## [Jobs]
A. Decide whether each statement below agrees with the superfast broadband abstract, answering yes or no and quoting the exact words of the abstract that settle it: (i) superfast broadband is defined as 50 Mbps and above; (ii) the article was published in 2012; (iii) Charles Kenny is affiliated with Communications Chambers.
B. Copy the passage of the superfast broadband abstract starting at "To read this" and ending at "Garden City, UK)".

## [Source text]
···

To read this content please select one of the options below:

Superfast broadband: is it really worth a subsidy?

Robert Kenny (Communications Chambers, Welwyn Garden City, UK)
Charles Kenny (Center for Global Development, Washington, DC, USA)

info

ISSN: 1463-6697

Article publication date: 28 June 2011

1883

Abstract

Purpose

Governments around the world are providing multi‐billion dollar subsidies to roll out fiber to the home (FTTH) to enable superfast broadband (50 Mbps and above). The premise for this is a belief that superfast broadband brings substantial economic and societal benefits. This paper's purpose is to examine whether this belief is well founded.

Design/methodology/approach

The authors critically review the arguments most commonly made in favor of FTTH, examining their logic and underlying evidence.

···

## [Material shown]
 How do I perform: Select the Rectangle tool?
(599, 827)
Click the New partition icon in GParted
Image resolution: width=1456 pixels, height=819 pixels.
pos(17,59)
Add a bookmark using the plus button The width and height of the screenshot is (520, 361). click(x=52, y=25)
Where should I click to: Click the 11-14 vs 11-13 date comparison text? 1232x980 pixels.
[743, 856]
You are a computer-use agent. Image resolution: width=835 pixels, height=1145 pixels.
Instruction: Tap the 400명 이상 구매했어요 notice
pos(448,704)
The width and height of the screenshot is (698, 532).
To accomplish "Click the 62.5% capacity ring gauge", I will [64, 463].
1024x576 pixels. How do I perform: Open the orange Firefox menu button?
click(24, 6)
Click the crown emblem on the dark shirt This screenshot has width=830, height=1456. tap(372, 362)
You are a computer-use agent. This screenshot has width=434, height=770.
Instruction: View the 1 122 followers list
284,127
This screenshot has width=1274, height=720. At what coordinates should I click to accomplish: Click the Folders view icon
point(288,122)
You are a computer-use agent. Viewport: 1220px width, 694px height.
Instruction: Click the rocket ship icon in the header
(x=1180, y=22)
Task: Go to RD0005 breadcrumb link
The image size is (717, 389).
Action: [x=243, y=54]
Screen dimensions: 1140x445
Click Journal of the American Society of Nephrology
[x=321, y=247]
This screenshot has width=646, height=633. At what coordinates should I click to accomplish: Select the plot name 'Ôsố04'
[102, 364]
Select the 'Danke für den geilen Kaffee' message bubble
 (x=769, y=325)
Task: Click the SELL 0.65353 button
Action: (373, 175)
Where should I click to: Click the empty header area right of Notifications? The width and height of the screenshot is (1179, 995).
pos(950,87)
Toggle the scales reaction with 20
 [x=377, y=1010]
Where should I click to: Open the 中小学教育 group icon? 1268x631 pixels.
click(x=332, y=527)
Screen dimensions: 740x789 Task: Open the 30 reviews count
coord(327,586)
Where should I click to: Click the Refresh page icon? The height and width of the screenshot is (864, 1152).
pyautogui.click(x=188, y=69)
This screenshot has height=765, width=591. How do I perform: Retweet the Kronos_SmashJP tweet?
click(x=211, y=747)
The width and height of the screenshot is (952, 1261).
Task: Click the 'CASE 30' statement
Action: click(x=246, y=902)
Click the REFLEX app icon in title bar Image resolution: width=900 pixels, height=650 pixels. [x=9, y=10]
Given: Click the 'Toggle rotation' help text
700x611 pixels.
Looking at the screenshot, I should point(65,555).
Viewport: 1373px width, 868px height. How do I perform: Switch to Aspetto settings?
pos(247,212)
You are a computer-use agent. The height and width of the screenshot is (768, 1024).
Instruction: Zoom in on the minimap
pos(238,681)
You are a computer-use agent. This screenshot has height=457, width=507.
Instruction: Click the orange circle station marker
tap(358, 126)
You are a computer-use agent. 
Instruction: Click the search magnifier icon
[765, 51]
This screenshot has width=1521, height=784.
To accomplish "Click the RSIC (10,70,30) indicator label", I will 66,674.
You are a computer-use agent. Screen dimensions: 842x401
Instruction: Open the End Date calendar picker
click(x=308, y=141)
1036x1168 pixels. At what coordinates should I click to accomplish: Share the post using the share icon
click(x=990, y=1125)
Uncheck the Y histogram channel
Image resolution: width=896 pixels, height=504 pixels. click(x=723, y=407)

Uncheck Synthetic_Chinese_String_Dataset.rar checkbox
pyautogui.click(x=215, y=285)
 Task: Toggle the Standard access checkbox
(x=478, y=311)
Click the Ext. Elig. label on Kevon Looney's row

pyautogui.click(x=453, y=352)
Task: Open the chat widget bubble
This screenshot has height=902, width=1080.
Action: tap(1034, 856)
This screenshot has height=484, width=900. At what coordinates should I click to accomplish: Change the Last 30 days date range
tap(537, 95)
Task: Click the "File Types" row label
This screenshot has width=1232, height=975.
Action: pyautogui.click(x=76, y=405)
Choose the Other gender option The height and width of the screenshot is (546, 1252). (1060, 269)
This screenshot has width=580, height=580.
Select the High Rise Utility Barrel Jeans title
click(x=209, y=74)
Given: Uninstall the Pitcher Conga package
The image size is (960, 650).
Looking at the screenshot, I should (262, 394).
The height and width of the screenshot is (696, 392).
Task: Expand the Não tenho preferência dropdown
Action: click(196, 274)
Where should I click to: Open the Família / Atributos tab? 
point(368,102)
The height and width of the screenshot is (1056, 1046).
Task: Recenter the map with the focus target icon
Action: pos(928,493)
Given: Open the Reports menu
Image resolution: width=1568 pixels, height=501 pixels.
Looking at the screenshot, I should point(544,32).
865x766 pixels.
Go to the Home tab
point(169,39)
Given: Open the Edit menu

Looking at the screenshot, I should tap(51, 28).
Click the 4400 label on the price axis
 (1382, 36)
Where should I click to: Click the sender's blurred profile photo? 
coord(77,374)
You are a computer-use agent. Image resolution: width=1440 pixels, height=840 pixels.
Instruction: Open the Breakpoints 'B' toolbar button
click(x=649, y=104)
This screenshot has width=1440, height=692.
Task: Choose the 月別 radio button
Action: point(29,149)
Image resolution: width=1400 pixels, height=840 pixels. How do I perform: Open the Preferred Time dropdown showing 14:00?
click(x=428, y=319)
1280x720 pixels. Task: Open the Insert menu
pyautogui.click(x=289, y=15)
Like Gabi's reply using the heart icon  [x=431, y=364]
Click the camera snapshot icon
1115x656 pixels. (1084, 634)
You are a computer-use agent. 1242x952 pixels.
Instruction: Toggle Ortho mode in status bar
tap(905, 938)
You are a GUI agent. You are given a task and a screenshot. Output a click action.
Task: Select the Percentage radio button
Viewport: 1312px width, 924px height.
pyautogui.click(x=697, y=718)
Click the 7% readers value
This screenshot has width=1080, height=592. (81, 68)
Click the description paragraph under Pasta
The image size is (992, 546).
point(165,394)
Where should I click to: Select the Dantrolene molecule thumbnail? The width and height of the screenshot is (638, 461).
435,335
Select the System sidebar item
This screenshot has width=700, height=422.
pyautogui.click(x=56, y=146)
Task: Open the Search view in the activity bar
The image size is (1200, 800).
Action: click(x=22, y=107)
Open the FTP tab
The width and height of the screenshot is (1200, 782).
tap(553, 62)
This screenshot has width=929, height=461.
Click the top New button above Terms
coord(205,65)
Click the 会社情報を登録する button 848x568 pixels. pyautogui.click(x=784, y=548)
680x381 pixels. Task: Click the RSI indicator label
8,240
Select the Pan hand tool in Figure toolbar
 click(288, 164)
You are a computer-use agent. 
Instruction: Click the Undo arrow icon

···

## [Answer set]
A.
(i) Yes: "superfast broadband (50 Mbps and above)"
(ii) No: "Article publication date: 28 June 2011"
(iii) No: "Charles Kenny (Center for Global Development, Washington, DC, USA)"

B.
To read this content please select one of the options below:

Superfast broadband: is it really worth a subsidy?

Robert Kenny (Communications Chambers, Welwyn Garden City, UK)